A dramatic experience concerned with the mundane may inform but it cannot release; and one concerned essentially with the aesthetic politics of its creators may divert or anger, but it cannot enlighten.


A dramatist is one who believes that the pure event, an action involving human beings, is more arresting than any comment that can be made upon it.


A playwright is the litmus paper of the arts. He's got to be, because if he isn't working on the same wave length as the audience, no one would know what in hell he was talking about. He is a kind of psychic journalist, even when he's great.


A talent for drama is not a talent for writing, but is an ability to articulate human relationships.


All this class of pleasures inspires me with the same nausea as I feel at the sight of rich plum-cake or sweetmeats; I prefer the driest bread of common life.


By whatever means it is accomplished, the prime business of a play is to arouse the passions of its audience so that by the route of passion may be opened up new relationships between a man and men, and between men and Man. Drama is akin to the other inventions of man in that it ought to help us to know more, and not merely to spend our feelings.


Drama assumes an order. If only so that it might have — by disrupting that order — a way of surprising.


Drama is based on the Mistake. I think someone is my friend when he really is my enemy, that I am free to marry a woman when in fact she is my mother, that this person is a chambermaid when it is a young nobleman in disguise, that this well-dressed young man is rich when he is really a penniless adventurer, or that if I do this such and such a result will follow when in fact it results in something very different. All good drama has two movements, first the making of the mistake, then the discovery that it was a mistake.


Every now and then, when you're on stage, you hear the best sound a player can hear. It's a sound you can't get in movies or in television. It is the sound of a wonderful, deep silence that means you've hit them where they live.


Farce is tragedy played at a thousand revolutions per minute.


For my part, I confess I seldom listen to the players: one has so much to do, in looking about and finding out one's acquaintance, that, really, one has no time to mind the stage. One merely comes to meet one's friends, and show that one's alive.
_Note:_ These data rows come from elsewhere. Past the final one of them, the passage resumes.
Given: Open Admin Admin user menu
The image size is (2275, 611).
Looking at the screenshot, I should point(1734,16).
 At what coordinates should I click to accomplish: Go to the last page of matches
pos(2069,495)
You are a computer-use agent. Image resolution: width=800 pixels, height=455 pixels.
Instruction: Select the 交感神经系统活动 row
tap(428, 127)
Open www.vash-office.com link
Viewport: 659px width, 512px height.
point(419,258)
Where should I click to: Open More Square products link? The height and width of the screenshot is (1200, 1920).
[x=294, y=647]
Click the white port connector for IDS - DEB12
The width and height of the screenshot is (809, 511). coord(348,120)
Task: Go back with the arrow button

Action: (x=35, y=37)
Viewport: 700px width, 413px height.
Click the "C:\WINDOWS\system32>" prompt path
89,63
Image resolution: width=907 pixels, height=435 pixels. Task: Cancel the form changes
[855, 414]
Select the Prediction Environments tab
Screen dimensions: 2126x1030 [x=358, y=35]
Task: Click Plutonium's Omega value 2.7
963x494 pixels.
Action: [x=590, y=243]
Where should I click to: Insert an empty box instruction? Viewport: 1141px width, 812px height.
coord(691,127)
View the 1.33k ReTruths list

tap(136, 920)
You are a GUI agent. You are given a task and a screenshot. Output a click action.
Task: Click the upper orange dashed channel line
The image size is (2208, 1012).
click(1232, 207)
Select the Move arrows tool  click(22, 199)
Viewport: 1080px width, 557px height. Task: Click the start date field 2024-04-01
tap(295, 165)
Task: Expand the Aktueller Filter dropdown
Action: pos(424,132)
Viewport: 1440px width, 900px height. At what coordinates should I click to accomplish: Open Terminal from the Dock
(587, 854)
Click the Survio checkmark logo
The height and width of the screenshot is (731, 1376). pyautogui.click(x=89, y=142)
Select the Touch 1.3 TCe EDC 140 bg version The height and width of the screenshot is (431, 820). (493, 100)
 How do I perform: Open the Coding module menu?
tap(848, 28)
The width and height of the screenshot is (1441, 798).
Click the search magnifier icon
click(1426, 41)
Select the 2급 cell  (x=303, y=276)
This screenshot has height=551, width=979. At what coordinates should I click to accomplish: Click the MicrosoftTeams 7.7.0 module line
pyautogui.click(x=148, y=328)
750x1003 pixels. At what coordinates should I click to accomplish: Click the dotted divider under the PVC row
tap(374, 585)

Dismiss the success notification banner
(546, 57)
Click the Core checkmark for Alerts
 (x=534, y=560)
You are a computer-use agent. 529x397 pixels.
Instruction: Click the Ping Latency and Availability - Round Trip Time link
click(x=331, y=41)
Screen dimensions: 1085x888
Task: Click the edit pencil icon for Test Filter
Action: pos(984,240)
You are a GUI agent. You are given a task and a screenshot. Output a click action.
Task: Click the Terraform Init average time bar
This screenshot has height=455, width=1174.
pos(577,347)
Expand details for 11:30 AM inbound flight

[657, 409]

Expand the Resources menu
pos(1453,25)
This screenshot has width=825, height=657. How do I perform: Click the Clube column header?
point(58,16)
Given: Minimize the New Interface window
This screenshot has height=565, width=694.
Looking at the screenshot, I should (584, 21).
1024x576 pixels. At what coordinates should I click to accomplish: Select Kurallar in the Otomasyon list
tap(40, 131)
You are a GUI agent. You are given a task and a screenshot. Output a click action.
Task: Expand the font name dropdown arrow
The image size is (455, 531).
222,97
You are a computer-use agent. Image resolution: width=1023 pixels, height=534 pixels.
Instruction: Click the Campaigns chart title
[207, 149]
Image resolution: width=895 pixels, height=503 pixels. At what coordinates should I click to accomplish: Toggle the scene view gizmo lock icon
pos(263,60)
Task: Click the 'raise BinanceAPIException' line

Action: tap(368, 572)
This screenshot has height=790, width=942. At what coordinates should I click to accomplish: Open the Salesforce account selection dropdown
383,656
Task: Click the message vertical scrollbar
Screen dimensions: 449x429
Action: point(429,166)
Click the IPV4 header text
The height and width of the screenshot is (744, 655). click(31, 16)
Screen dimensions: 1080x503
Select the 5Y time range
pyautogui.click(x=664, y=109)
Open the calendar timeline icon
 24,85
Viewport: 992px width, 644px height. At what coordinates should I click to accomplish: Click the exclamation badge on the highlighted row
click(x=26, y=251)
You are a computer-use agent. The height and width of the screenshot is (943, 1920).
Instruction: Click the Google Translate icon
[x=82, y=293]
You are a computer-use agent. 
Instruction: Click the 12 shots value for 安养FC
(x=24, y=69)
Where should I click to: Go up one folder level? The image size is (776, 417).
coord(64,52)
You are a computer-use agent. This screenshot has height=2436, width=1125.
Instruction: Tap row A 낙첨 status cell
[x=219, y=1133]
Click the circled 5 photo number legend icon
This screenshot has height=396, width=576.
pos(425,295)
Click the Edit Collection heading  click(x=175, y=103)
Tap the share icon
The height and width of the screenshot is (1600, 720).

Good drama must be drastic.


I had learned to have a perfect nausea for the theatre: the continual repetition of the same words and the same gestures, night after night, and the caprices, the way of looking at life, and the entire rigmarole disgusted me.


I just love, I love, I love movies.


I open with a clock striking, to beget an awful attention in the audience — it also marks the time, which is four o clock in the morning, and saves a description of the rising sun, and a great deal about gilding the eastern hemisphere.


I submit all my plays to the National Theatre for rejection. To assure myself I am seeing clearly.


I think theatre should always be somewhat suspect.


I want to give the audience a hint of a scene. No more than that. Give them too much and they won't contribute anything themselves. Give them just a suggestion and you get them working with you. That's what gives the theater meaning: when it becomes a social act.


I write plays for people who wouldn't be seen dead in the theatre.


If a playwright tried to see eye to eye with everybody, he would get the worst case of strabismus since Hannibal lost an eye trying to count his nineteen elephants during a snowstorm while crossing the Alps.